Hospitals that have grappled with how best to curb length of stay while also preventing readmissions may find comfort in a new study that suggests that a drop in the former does not necessarily mean a greater number of the latter.
Using 14 years of data from 129 Veterans Affairs hospitals, researchers concluded that an overall reduction in risk-adjusted length of stay was not associated with a corresponding spike in 30-day readmission rates, according to the VA-funded study, published Monday in the Annals of Internal Medicine
From 1997-2010, overall length of stay for the five conditions examined fell nearly 27%, to 3.98 days from 5.44 days.

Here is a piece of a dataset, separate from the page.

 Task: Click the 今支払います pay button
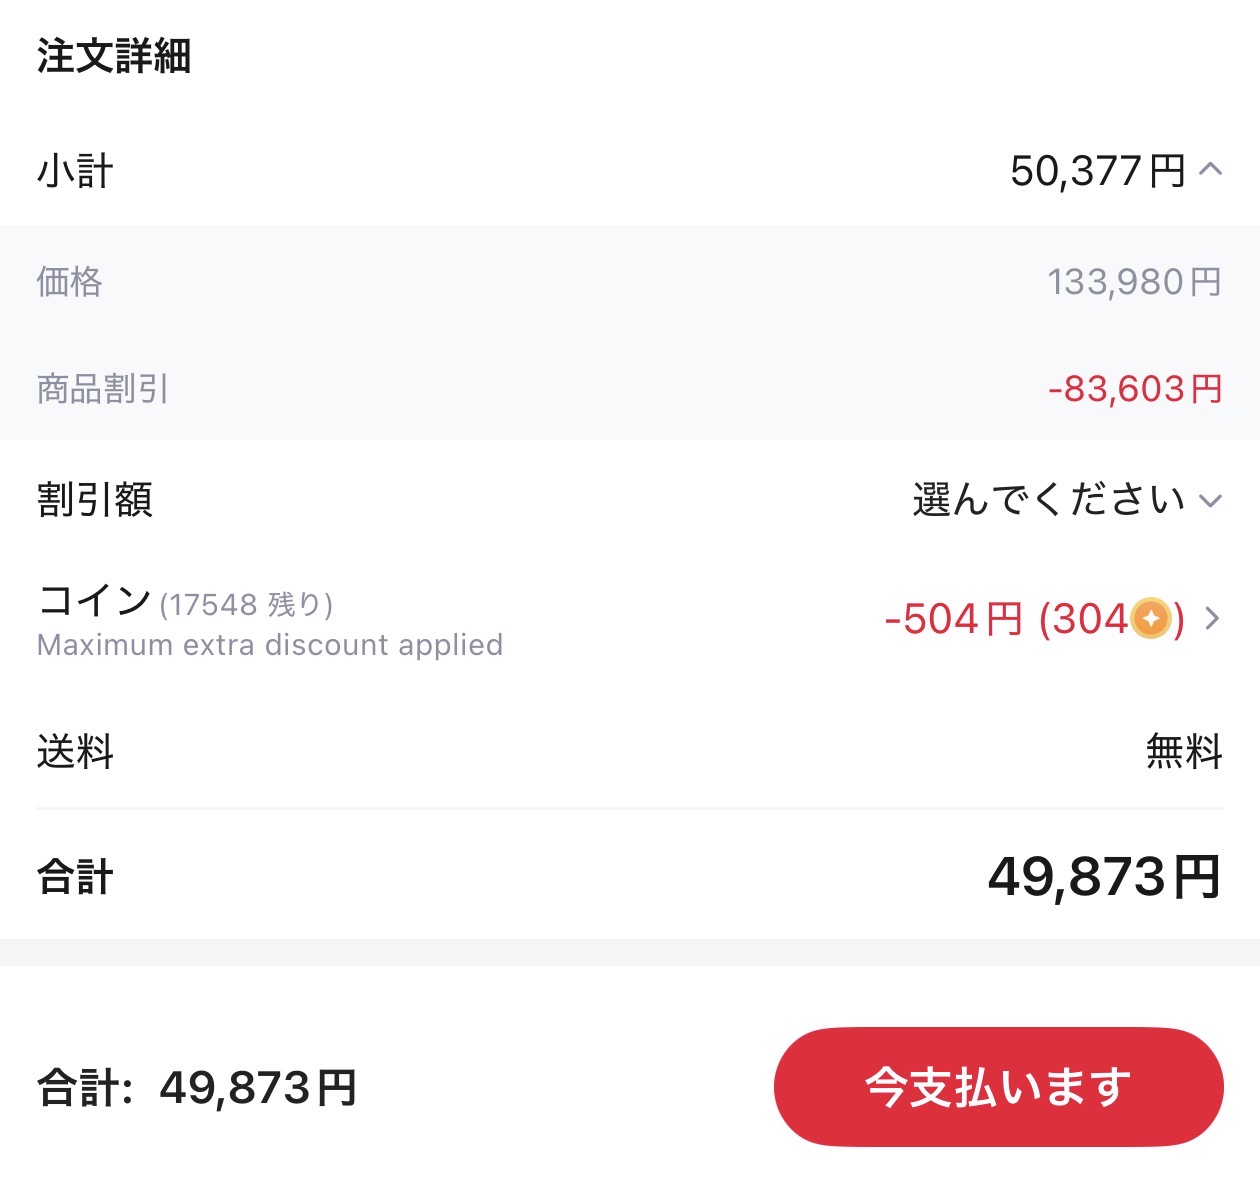point(998,1087)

Meanwhile, 30-day readmission rates for those conditions, including heart failure and heart attack, fell to 13.8% from 16.5%.

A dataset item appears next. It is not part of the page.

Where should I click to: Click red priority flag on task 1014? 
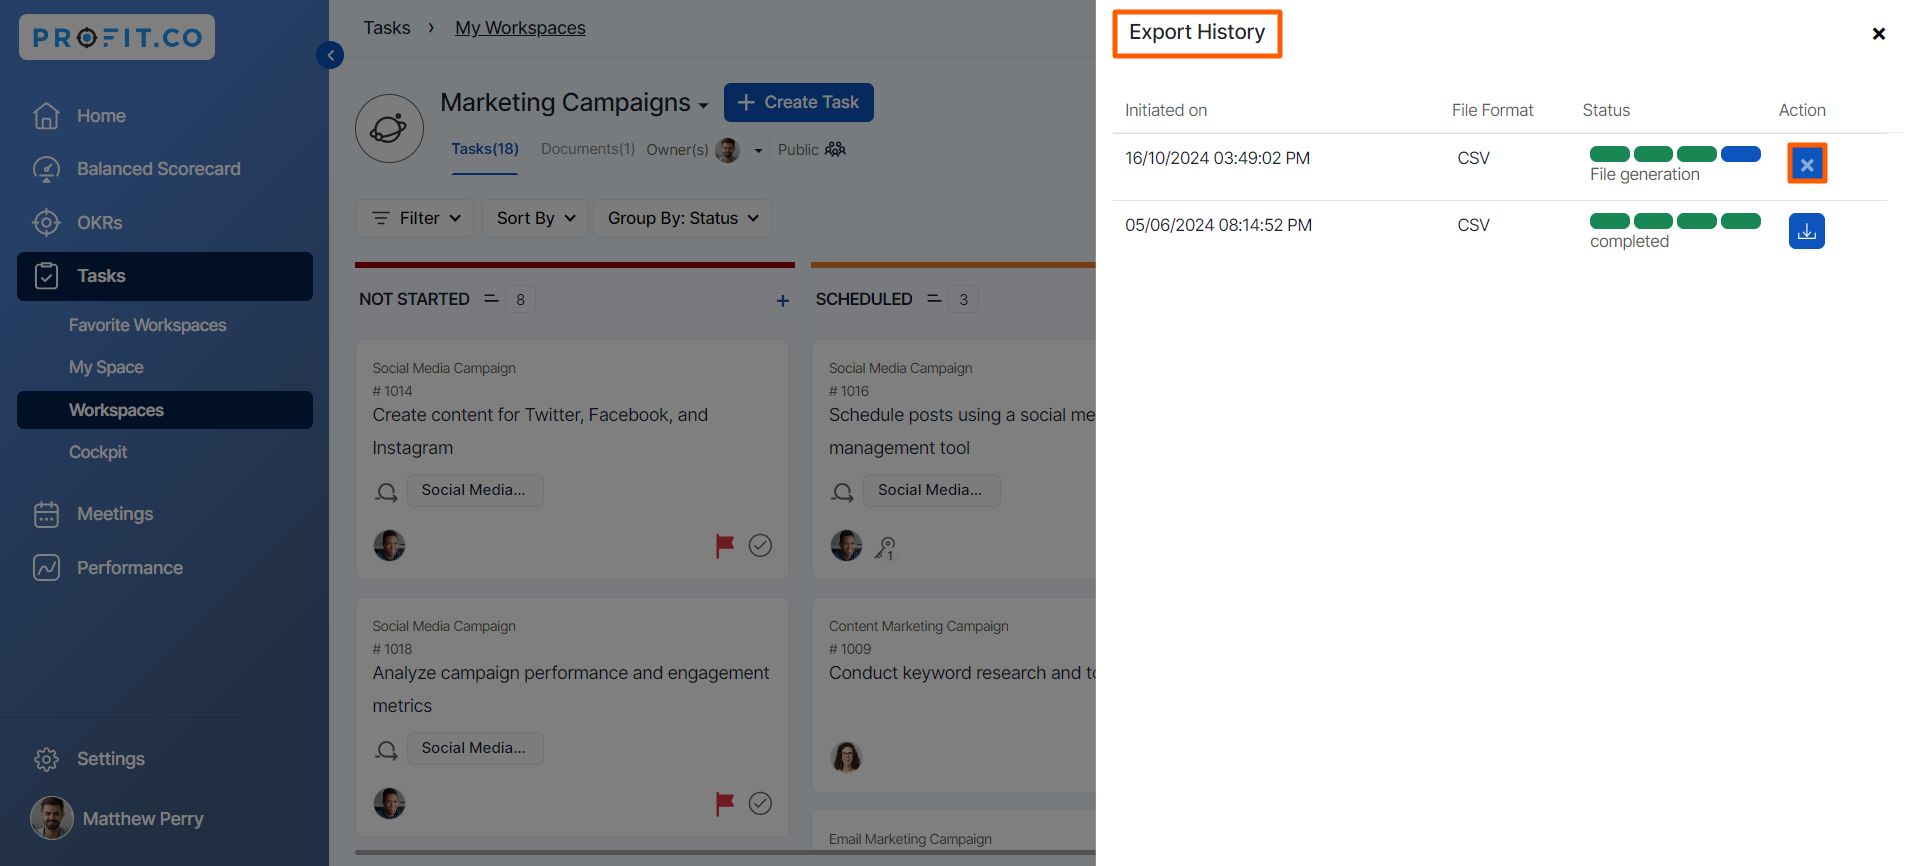[725, 545]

Researchers did find, however, that patients who were discharged earlier than expected, given their illness and trends in length of stay, were more likely to be readmitted—indicating the need to identify the right balance between discharging patients too soon and keeping them admitted longer than necessary, they said.
The findings could result from a number of contributing factors, including previous inefficiencies and longer-than-necessary lengths of stay at VA hospitals, the authors said. In addition, they said, the use of medication reconciliation and the use of hospitalists have improved transitions of care and bolstered quality.

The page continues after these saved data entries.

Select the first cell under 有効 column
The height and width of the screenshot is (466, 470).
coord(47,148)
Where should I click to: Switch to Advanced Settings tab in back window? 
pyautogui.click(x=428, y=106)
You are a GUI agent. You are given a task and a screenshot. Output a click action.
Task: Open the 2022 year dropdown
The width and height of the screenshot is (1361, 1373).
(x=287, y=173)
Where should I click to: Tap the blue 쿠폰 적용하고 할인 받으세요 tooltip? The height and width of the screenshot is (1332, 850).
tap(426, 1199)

The authors also cautioned that programs that target readmissions, such as the CMS' Readmissions Reduction Program, could introduce unintended consequences as providers struggle to avoid financial penalties.
"Instead of reducing or eliminating payment for a readmission, further research is necessary to determine whether readmission costs more or less than the actual index admission and change payment based on the actual cost of care," they wrote.